**How to complete this task:** With pictures left out, set down exactly the lines that begin at the one containing "Where should I" and end with the last line of the entries below.

**Records provided:**
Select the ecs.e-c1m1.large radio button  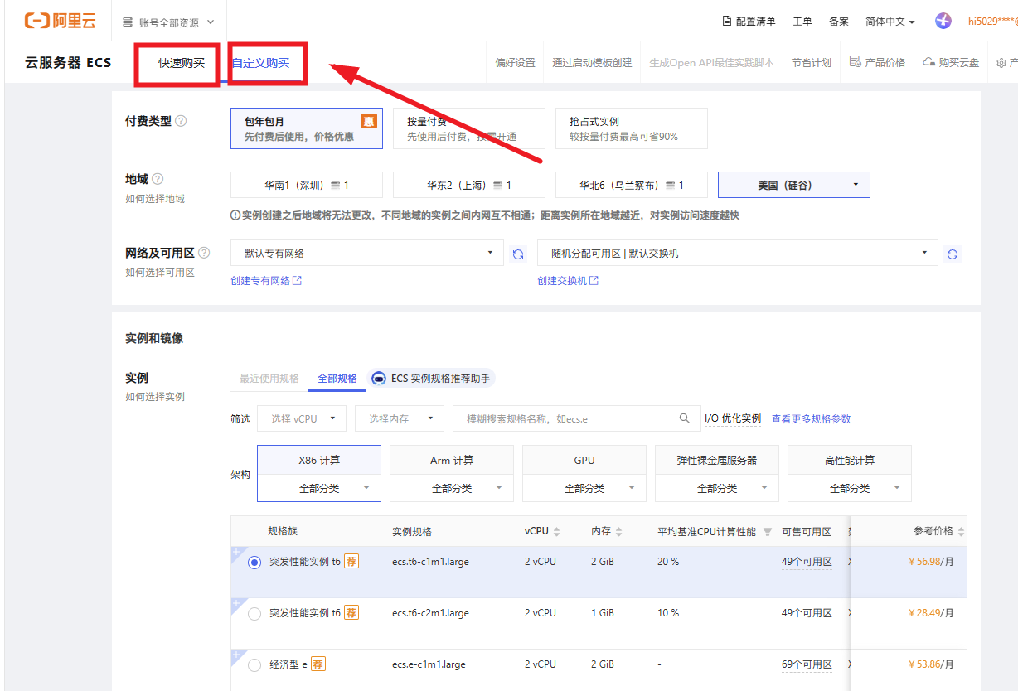click(x=255, y=664)
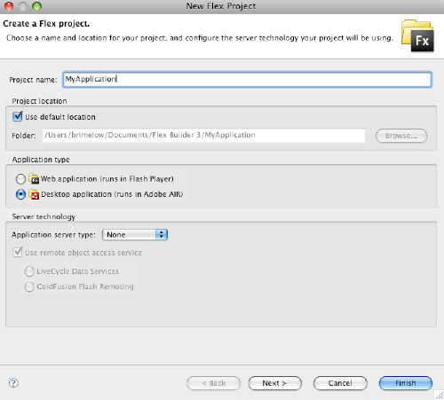The image size is (444, 400).
Task: Close the New Flex Project dialog
Action: [9, 6]
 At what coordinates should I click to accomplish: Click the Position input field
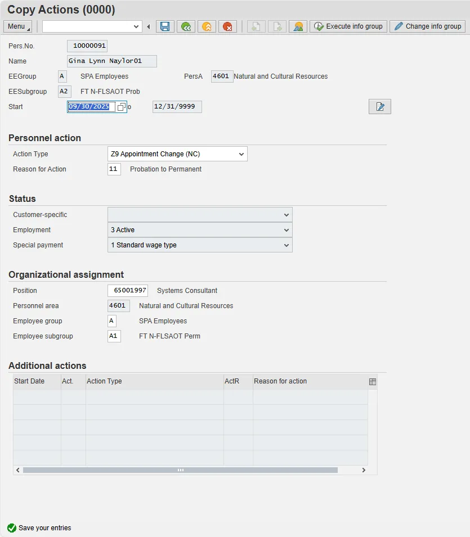click(128, 291)
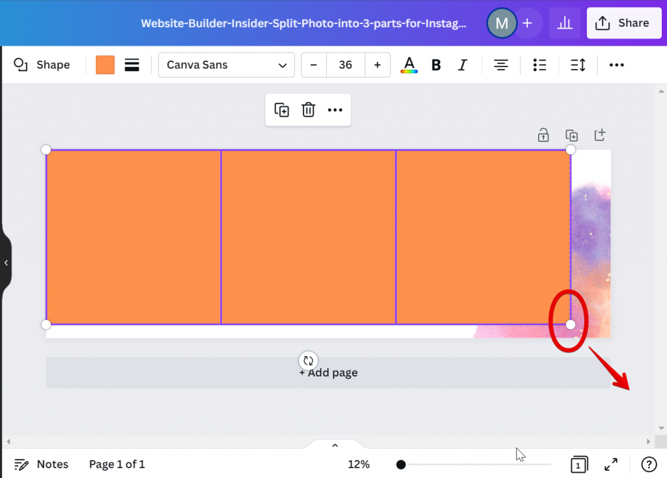Screen dimensions: 667x478
Task: Toggle bold formatting
Action: (x=436, y=64)
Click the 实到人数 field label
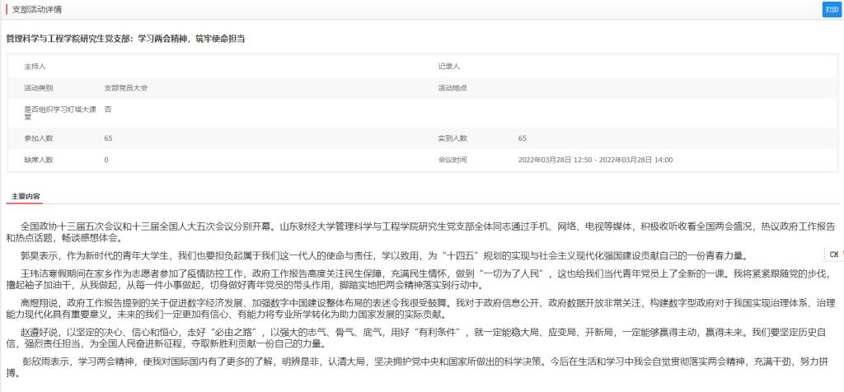 [452, 138]
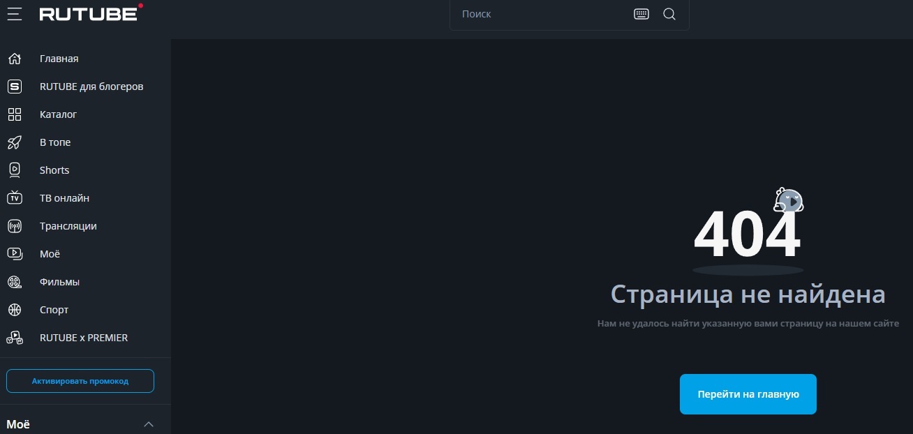
Task: Click the basketball icon for Спорт
Action: (x=15, y=310)
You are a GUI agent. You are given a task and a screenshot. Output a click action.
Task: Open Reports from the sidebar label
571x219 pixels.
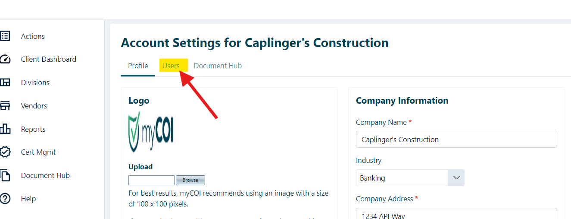click(33, 129)
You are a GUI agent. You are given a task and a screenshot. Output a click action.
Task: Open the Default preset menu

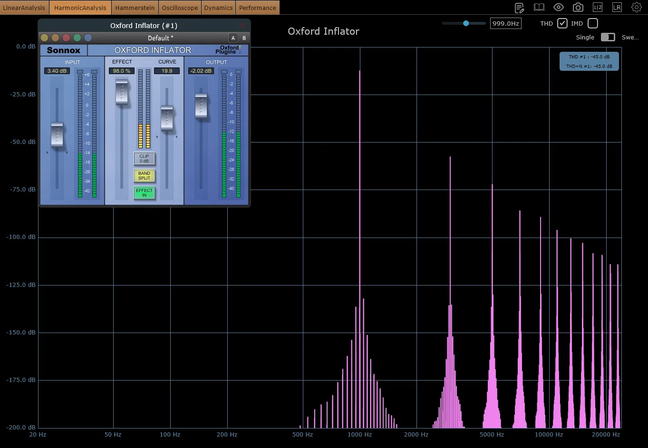160,38
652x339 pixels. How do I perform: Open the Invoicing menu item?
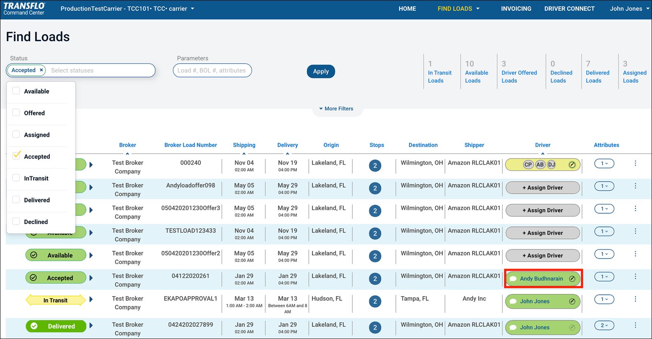coord(516,9)
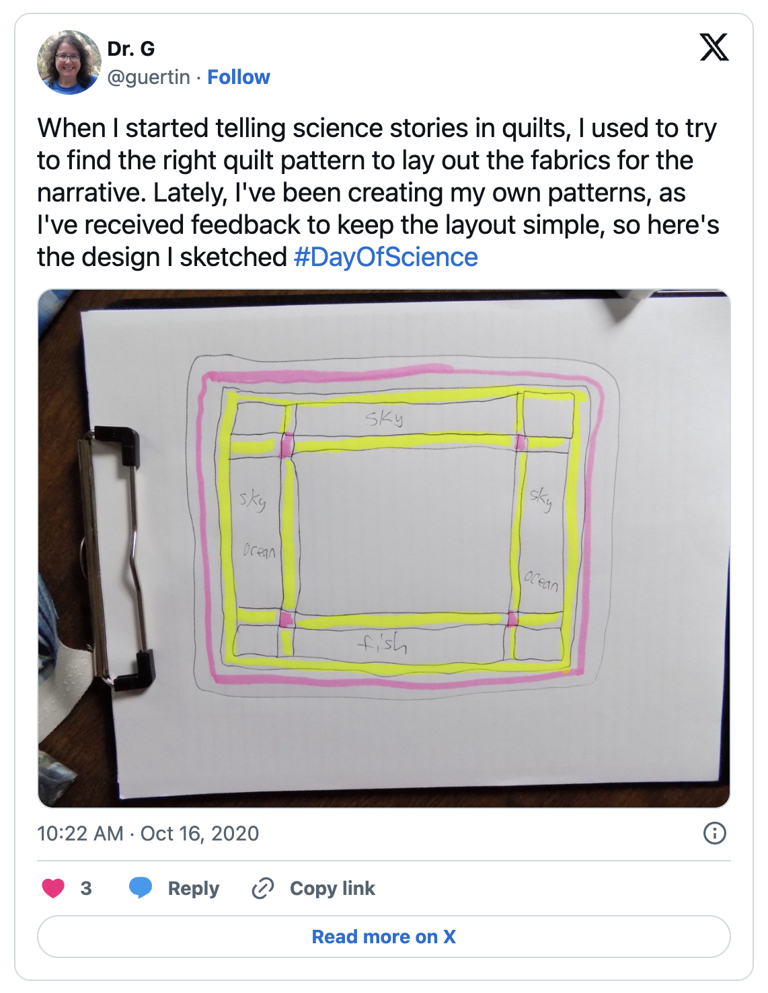Click the tweet text about quilt patterns
The height and width of the screenshot is (993, 768).
click(x=377, y=192)
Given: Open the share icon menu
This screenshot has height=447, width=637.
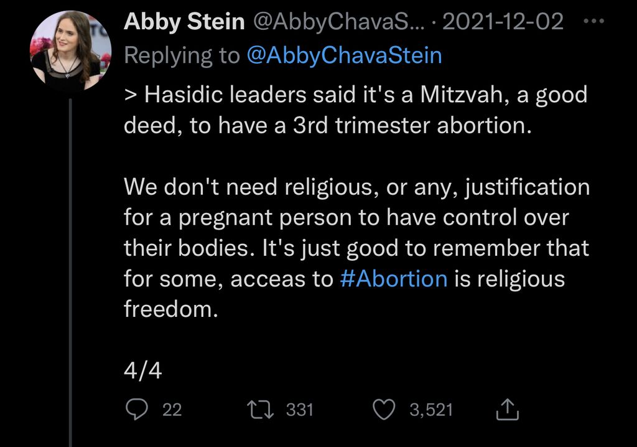Looking at the screenshot, I should pos(508,410).
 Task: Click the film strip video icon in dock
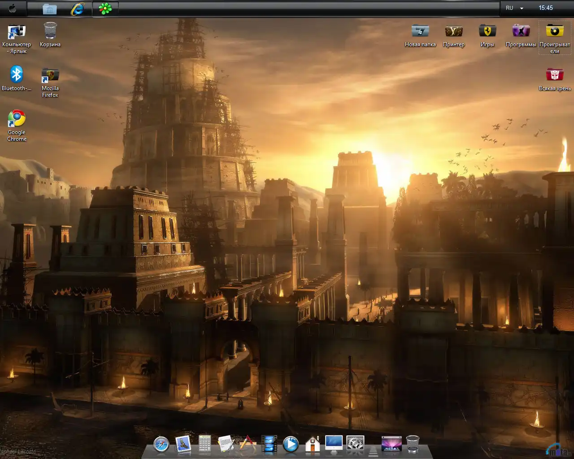tap(269, 444)
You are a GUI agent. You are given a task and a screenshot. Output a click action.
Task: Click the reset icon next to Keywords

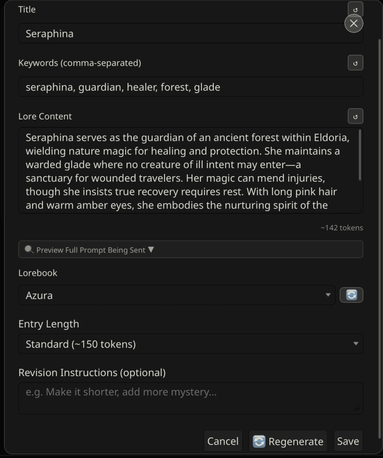click(x=355, y=63)
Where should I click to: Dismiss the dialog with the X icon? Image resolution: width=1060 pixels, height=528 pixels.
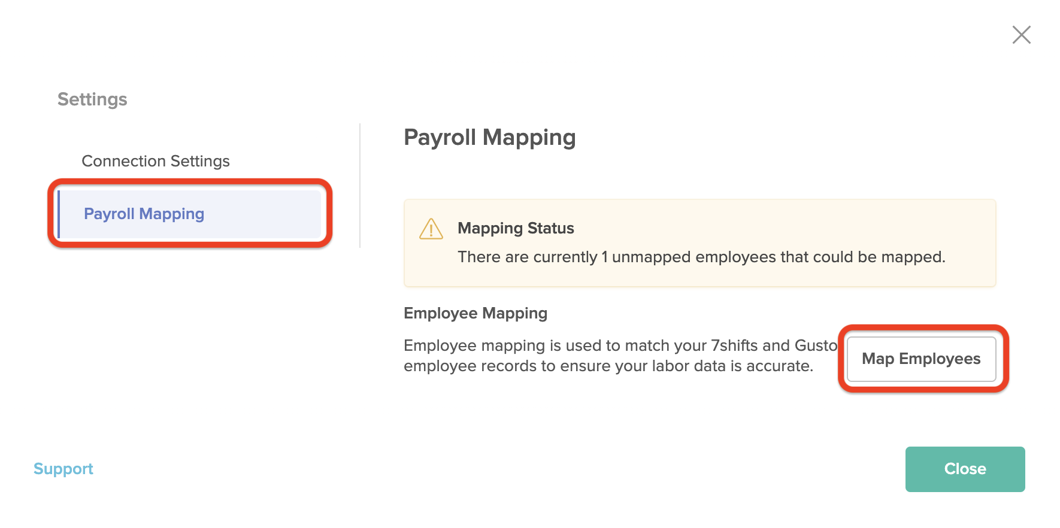tap(1021, 35)
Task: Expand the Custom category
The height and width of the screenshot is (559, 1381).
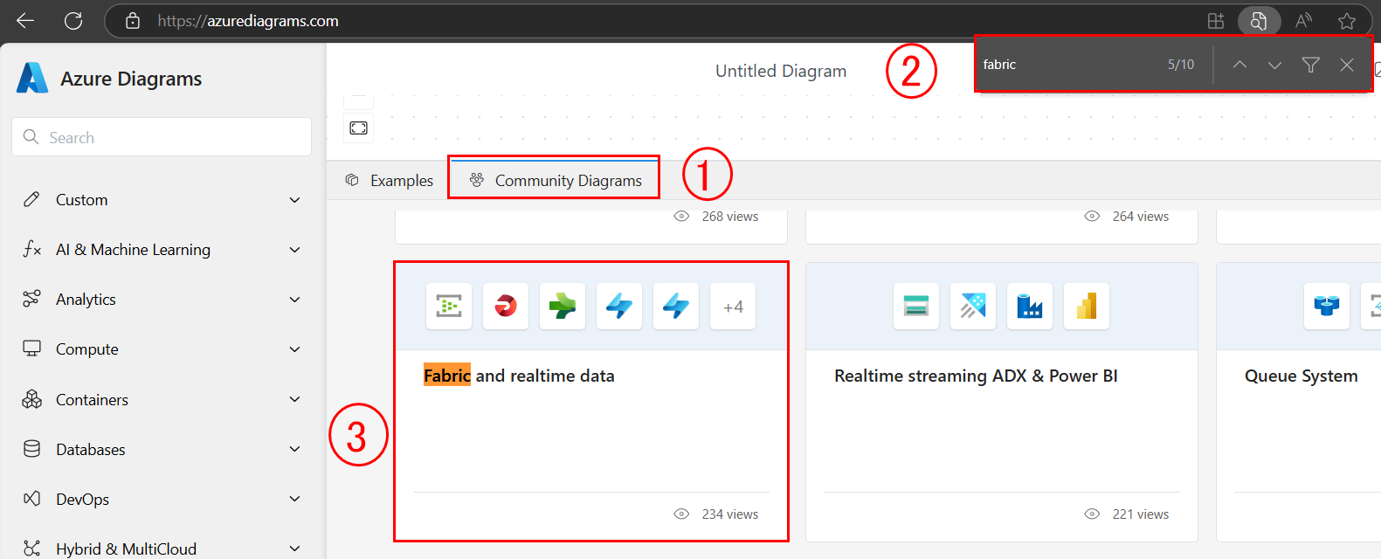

**Result for this task:**
Where should I click to: Dismiss the dialog with the X icon? Image resolution: width=1060 pixels, height=528 pixels.
tap(1021, 35)
Task: Expand the Custom category
The height and width of the screenshot is (559, 1381).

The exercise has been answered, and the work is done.